Fletcher Elementary School third graders Raymond Carson and Xavier Penhollow work on kindness theme coloring sheets while Aaron Allen and Vida Sanders paint Pop Art style hearts using tempera paints after studying the artwork of Jim Dine.

Fletcher Elementary School art and library students enjoy choice-based learning with their art teacher Darryl Mallanda and Library Media Specialist Carrie Lyon. Choice-based learning gives students a greater sense of control over the way their interest, preferences and backgrounds work together to enhance learning.

During library time, students use maker spaces to extend their learning of a book that is read. For example, if they are learning about rhinoceroses, they might read a nonfiction book, and learn why they are great for research. Then, students can choose a station that allows them to make or learn more about rhinos. Students could choose the writing and research center to learn more about their animal and choose how they would like to present what they’ve found — comic book, story, play, Vlog, or write a “save the rhinos” letter to the current President of South Africa. Children also choose a creation station, which has activities like building a way for the rhinos to escape poachers using Legos.

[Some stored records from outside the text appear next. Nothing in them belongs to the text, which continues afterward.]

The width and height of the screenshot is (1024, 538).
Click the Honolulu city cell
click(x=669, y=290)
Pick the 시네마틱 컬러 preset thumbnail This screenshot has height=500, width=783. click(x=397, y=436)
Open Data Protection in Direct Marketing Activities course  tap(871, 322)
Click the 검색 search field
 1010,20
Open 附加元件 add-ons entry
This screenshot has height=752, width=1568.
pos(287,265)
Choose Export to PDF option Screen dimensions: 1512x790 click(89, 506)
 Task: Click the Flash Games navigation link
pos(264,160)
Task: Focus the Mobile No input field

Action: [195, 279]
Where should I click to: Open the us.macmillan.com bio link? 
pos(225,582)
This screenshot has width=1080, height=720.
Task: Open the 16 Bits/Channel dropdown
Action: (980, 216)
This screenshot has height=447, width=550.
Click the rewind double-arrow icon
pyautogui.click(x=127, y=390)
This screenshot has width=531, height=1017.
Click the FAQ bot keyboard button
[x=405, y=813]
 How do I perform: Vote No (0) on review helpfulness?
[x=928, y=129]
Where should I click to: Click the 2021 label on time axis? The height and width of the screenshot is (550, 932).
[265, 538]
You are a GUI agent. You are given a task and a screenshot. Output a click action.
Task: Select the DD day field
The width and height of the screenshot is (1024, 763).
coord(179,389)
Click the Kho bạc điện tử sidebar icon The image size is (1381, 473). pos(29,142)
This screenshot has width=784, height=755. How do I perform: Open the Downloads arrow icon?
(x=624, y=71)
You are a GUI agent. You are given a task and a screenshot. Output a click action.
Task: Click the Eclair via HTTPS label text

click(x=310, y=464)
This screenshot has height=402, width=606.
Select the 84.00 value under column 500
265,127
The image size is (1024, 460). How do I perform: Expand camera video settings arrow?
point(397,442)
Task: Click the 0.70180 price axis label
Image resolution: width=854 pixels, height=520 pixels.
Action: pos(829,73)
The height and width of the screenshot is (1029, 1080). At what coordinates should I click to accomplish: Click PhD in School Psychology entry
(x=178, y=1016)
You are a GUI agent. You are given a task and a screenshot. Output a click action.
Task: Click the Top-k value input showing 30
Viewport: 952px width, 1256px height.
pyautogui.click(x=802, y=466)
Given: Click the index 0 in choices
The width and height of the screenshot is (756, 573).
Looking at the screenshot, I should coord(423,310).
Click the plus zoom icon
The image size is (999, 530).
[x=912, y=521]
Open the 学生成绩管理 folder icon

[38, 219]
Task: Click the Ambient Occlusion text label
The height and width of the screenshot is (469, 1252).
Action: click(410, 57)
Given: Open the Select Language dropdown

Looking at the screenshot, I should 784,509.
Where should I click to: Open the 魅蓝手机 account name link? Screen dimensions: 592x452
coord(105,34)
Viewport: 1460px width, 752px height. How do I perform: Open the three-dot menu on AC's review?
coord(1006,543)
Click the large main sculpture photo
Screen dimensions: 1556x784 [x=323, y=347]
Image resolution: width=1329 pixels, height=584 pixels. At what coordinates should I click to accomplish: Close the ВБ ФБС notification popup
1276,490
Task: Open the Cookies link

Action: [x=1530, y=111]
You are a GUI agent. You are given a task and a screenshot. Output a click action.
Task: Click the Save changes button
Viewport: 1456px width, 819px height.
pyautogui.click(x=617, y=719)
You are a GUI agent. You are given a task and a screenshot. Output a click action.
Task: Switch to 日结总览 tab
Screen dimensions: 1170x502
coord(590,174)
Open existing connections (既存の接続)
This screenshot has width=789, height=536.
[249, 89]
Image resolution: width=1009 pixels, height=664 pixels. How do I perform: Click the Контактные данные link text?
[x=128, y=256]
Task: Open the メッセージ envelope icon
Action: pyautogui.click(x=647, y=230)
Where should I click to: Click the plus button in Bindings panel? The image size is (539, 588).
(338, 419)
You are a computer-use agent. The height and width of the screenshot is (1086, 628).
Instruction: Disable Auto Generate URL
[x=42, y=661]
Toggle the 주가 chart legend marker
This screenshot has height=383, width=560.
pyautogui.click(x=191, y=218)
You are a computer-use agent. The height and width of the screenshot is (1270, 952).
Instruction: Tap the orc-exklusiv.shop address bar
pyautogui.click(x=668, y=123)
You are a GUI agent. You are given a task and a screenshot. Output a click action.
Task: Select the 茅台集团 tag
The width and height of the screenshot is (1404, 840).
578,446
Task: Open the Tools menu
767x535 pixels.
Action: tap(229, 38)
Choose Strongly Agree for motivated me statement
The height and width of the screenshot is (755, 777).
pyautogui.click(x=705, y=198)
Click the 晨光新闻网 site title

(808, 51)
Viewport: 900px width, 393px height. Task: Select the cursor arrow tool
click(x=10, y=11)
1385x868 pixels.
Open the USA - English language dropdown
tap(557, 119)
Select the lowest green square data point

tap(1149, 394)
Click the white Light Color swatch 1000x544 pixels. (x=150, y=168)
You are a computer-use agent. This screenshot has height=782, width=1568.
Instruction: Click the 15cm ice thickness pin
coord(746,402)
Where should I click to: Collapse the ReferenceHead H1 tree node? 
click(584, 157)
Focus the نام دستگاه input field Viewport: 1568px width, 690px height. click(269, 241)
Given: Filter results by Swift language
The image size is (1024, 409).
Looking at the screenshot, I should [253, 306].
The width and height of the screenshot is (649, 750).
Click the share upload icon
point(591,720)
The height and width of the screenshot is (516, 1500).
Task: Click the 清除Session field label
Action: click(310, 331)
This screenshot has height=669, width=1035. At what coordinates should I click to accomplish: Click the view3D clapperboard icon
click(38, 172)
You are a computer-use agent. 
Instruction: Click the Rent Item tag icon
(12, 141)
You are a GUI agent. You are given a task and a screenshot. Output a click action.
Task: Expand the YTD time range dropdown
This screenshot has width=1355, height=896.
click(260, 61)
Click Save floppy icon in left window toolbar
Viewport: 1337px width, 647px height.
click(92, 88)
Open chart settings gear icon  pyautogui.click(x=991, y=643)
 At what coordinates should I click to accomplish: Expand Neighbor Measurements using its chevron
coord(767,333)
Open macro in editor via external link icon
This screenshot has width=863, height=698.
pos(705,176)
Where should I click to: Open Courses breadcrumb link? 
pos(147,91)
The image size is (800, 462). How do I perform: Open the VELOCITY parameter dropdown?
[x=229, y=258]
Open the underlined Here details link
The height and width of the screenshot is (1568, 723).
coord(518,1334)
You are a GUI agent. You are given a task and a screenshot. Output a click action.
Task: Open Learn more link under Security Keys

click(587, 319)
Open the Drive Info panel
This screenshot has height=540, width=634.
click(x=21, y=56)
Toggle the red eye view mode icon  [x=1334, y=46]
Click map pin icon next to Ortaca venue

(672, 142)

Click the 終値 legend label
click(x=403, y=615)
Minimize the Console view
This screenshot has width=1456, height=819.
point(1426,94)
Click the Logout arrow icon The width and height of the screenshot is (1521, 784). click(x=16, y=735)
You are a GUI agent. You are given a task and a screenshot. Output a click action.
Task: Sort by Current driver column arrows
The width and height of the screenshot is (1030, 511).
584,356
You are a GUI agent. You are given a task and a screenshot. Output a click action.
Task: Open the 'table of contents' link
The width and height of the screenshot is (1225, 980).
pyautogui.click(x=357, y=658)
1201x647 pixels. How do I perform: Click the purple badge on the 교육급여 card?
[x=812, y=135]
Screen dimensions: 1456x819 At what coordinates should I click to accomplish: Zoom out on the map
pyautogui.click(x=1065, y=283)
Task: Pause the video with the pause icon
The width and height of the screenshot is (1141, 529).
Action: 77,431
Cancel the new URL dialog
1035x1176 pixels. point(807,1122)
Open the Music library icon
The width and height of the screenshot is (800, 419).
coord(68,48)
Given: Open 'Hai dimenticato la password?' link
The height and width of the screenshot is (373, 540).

“I think children who are afforded the opportunity to use their imaginations and allowed the freedom to try and fail and try again without being penalized or being fearful can do just about anything they set their minds to,” said Lyon. “Kids can take a cell phone and within minutes know more about working it than the adult who owns it. Why? They weren’t told that the phone couldn’t do it, so they tried it and maybe it worked, but maybe it didn’t and then they tried something else. Kids taught in center-based learning situations are the same way about all kinds of topics. Their vocabulary is extraordinary when they are discussing something that they are interested in. Like sponges, they will absorb and spit out technical terms. I believe whole-heartedly that kids learn best through hands-on play, becoming terrific risk takers and problem solvers when they are given the freedom to think outside of the box and when they embrace the idea that we learn through mistakes and adopting a growth mindset.”

The choice-based art room is organized with “studios,” with different materials, tasks and/or resources.

Students choose the types of materials, resources and steps to completing a work of art. At times, students also have the choice of theme or subject matter too.

The choice-based art classroom centers around three essential questions: What do artists do? How do artists make art? Where do artists get ideas? Each project is geared toward teaching students how to provide a more in-depth answer to these questions based-on their experiences, choices and progress. Each student will have a unique answer because each of their artistic experiences is based on their individual choices and directions.

“The goal is to work toward the ideal of “teaching for artistic behavior” – how to think, behave and act like an artist when faced with creative problem-solving activities,” said Mallanda. “This form of learning is based on creative and critical thinking skills, while also directly applicable to real-world, 21st Century problem solving. They learn what works well for them, areas they need improvement and how to gather resources. They learn to persevere through difficulties as well as to trust themselves and their own judgment while learning to be self-directed, organized, and manage their time. It also allows students to experience the magic of discovery in a way that is very transformational to their learning habits.”